近所の景色を言うなら、畑、田んぼ、時々神社かな。
「ド田舎だね」
「それなりに田舎だよね。でもまぁまぁ家も建ってるし……」
「ド田舎だよ」
まぁ、そうだね。確かに田舎だよね。
でも、鳥や虫の声をききながら歩くのは嫌いじゃないし、
この世界でユウと2人きりになったような錯覚が心地よかった。
***
「おじゃまします」
「緊張しないで、両親の帰りは遅いから」
リビングへ案内すると、俺はキッチンに回り込んで冷蔵庫を開け、カウンター越しに声をかけた。
「お茶か、コーヒーか、あとは……」
母の秘蔵の100%ジュースが目についた。

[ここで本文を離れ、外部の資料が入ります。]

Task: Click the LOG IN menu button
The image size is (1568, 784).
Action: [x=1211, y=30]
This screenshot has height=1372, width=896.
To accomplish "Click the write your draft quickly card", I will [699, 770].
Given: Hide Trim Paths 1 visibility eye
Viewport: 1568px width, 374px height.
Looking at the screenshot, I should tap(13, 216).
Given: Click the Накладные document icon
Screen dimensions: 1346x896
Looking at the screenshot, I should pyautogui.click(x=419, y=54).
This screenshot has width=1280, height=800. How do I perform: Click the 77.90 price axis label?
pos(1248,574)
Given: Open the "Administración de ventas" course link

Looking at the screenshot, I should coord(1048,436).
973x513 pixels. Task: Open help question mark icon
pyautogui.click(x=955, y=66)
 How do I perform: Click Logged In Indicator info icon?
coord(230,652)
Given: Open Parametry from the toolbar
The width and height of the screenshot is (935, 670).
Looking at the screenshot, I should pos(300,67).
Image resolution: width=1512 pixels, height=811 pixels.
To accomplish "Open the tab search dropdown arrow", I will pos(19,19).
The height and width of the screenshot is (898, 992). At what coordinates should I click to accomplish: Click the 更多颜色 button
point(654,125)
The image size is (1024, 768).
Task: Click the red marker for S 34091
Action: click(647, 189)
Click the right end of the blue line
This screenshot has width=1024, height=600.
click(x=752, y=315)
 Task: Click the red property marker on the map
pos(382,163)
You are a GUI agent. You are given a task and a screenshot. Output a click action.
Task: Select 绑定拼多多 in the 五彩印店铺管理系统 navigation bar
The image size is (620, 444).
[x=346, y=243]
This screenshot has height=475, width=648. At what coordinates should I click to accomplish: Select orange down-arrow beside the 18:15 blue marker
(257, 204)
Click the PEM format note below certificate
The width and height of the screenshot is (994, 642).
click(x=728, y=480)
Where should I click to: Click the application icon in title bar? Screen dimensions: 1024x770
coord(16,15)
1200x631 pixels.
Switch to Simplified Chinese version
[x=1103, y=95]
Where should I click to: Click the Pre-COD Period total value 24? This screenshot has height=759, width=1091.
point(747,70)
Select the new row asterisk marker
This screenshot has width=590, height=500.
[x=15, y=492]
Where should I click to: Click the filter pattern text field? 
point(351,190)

1本千円の高級みかんジュースだ。
今日は特別な日だからね、迷わず手にとった。
「みかんジュース、どれがいい?」
「蒼生と同じやつを頂くよ」
「じゃあ、みかんだね」
グラスに注ぐ。国産のみかんをそのままごろっと粗く絞ったジュースは、どろっとしていた。
「どうぞ」
「ありがとう」
お茶請けに、ドライフルーツをテーブルに置いて、ソファに座った。
「ユウも座って?」
「え? あぁ、うん」
ユウは少し落ち着かない様子だった。
「どうしたの?」
「なんか、すごい綺麗なお家だね」
「普通だよ」
「あれって、もしかして……」
「あぁ、ホームシアターだよ。父が音にうるさいタイプだからね、なかなか良いよ」
「すごいなぁ」
「何か観るかい?」
「ううん、今日は時間ないから。また今度でいいや」
また今度、その言葉が嬉しかった。つい、ポップコーンを食べながら、ソファで一緒に映画を観るシーンを想像したよ。
近いうちに叶う気がして、口元がほころんだ。
「そうだね、また今度」
そして、ドライキウイを口にくわえて考えた。ユウはただ遊びに来たわけじゃない。
俺は今から優斗にも会うことになるわけだから、その打ち合わせをする必要があるのではないか……。
「ねぇ」
「ん?」
「蒼生の部屋はどこ?」
「あぁ、2階だよ」
「見てみたいな」
「じゃあ、部屋で話そうか」
両親は遅いと言われても、初めて来る家のリビングでは寛げないのかもしれないね。
俺は、グラスと器を持って立ち上がった。